Rows of pointing data
———

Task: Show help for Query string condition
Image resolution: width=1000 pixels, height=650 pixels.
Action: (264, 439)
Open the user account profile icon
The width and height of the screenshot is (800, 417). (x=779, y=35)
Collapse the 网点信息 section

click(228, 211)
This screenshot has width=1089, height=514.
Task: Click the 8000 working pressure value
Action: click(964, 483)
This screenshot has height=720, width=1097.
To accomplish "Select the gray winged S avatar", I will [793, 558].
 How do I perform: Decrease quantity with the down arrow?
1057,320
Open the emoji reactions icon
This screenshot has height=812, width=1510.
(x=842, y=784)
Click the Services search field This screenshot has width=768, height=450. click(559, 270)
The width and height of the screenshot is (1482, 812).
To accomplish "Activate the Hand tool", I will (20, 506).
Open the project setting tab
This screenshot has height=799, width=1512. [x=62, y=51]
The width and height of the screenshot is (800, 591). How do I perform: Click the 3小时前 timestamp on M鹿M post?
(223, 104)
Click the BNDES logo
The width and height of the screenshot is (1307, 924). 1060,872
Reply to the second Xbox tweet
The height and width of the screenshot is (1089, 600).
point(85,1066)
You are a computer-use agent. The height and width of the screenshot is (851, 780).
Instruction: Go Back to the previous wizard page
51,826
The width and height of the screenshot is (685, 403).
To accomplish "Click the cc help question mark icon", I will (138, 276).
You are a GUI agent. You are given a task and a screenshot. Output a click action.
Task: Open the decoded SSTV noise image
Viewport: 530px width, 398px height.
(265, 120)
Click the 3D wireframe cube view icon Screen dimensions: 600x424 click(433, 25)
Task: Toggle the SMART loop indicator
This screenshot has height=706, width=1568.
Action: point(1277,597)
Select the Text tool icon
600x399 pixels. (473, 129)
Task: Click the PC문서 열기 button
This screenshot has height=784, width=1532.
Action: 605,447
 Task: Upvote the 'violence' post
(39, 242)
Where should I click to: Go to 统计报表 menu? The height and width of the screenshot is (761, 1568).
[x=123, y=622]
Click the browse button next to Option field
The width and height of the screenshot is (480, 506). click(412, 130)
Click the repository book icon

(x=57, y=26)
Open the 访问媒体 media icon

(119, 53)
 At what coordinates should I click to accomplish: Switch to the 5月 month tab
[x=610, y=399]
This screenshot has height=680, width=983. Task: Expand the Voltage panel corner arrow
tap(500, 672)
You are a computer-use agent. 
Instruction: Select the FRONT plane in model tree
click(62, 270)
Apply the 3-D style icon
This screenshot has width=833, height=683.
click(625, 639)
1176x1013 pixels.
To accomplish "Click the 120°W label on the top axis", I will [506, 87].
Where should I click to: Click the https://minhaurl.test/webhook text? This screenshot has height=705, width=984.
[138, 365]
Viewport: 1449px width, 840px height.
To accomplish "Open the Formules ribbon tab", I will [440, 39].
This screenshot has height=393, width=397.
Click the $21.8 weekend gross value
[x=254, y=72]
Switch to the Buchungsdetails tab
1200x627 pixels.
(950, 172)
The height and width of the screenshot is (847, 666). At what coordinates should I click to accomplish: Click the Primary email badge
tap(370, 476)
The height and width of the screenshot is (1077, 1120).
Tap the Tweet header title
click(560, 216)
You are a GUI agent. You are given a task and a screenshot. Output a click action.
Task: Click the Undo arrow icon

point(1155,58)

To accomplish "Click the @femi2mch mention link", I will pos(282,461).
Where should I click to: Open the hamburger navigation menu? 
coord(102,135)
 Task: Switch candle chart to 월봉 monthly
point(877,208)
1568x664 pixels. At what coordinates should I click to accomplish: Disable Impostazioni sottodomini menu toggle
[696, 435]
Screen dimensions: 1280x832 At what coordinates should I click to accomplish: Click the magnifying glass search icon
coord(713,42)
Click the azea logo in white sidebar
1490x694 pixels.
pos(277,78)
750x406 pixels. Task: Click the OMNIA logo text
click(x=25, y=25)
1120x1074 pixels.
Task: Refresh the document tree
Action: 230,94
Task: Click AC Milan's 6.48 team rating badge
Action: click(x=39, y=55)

———

Stated problem ▸ Copy all of the records above word for word, line by line.

Expected output ▸
Task: Show help for Query string condition
Image resolution: width=1000 pixels, height=650 pixels.
Action: (264, 439)
Open the user account profile icon
The width and height of the screenshot is (800, 417). (x=779, y=35)
Collapse the 网点信息 section

click(228, 211)
This screenshot has width=1089, height=514.
Task: Click the 8000 working pressure value
Action: click(964, 483)
This screenshot has height=720, width=1097.
To accomplish "Select the gray winged S avatar", I will [793, 558].
 How do I perform: Decrease quantity with the down arrow?
1057,320
Open the emoji reactions icon
This screenshot has height=812, width=1510.
(x=842, y=784)
Click the Services search field This screenshot has width=768, height=450. click(559, 270)
The width and height of the screenshot is (1482, 812).
To accomplish "Activate the Hand tool", I will (20, 506).
Open the project setting tab
This screenshot has height=799, width=1512. [x=62, y=51]
The width and height of the screenshot is (800, 591). How do I perform: Click the 3小时前 timestamp on M鹿M post?
(223, 104)
Click the BNDES logo
The width and height of the screenshot is (1307, 924). 1060,872
Reply to the second Xbox tweet
The height and width of the screenshot is (1089, 600).
point(85,1066)
You are a computer-use agent. The height and width of the screenshot is (851, 780).
Instruction: Go Back to the previous wizard page
51,826
The width and height of the screenshot is (685, 403).
To accomplish "Click the cc help question mark icon", I will (138, 276).
You are a GUI agent. You are given a task and a screenshot. Output a click action.
Task: Open the decoded SSTV noise image
Viewport: 530px width, 398px height.
(265, 120)
Click the 3D wireframe cube view icon Screen dimensions: 600x424 click(433, 25)
Task: Toggle the SMART loop indicator
This screenshot has height=706, width=1568.
Action: point(1277,597)
Select the Text tool icon
600x399 pixels. (473, 129)
Task: Click the PC문서 열기 button
This screenshot has height=784, width=1532.
Action: 605,447
 Task: Upvote the 'violence' post
(39, 242)
Where should I click to: Go to 统计报表 menu? The height and width of the screenshot is (761, 1568).
[x=123, y=622]
Click the browse button next to Option field
The width and height of the screenshot is (480, 506). click(412, 130)
Click the repository book icon

(x=57, y=26)
Open the 访问媒体 media icon

(119, 53)
 At what coordinates should I click to accomplish: Switch to the 5月 month tab
[x=610, y=399]
This screenshot has height=680, width=983. Task: Expand the Voltage panel corner arrow
tap(500, 672)
You are a computer-use agent. 
Instruction: Select the FRONT plane in model tree
click(62, 270)
Apply the 3-D style icon
This screenshot has width=833, height=683.
click(625, 639)
1176x1013 pixels.
To accomplish "Click the 120°W label on the top axis", I will [506, 87].
Where should I click to: Click the https://minhaurl.test/webhook text? This screenshot has height=705, width=984.
[138, 365]
Viewport: 1449px width, 840px height.
To accomplish "Open the Formules ribbon tab", I will [440, 39].
This screenshot has height=393, width=397.
Click the $21.8 weekend gross value
[x=254, y=72]
Switch to the Buchungsdetails tab
1200x627 pixels.
(950, 172)
The height and width of the screenshot is (847, 666). At what coordinates should I click to accomplish: Click the Primary email badge
tap(370, 476)
The height and width of the screenshot is (1077, 1120).
Tap the Tweet header title
click(560, 216)
You are a GUI agent. You are given a task and a screenshot. Output a click action.
Task: Click the Undo arrow icon

point(1155,58)

To accomplish "Click the @femi2mch mention link", I will pos(282,461).
Where should I click to: Open the hamburger navigation menu? 
coord(102,135)
 Task: Switch candle chart to 월봉 monthly
point(877,208)
1568x664 pixels. At what coordinates should I click to accomplish: Disable Impostazioni sottodomini menu toggle
[696, 435]
Screen dimensions: 1280x832 At what coordinates should I click to accomplish: Click the magnifying glass search icon
coord(713,42)
Click the azea logo in white sidebar
1490x694 pixels.
pos(277,78)
750x406 pixels. Task: Click the OMNIA logo text
click(x=25, y=25)
1120x1074 pixels.
Task: Refresh the document tree
Action: 230,94
Task: Click AC Milan's 6.48 team rating badge
Action: click(x=39, y=55)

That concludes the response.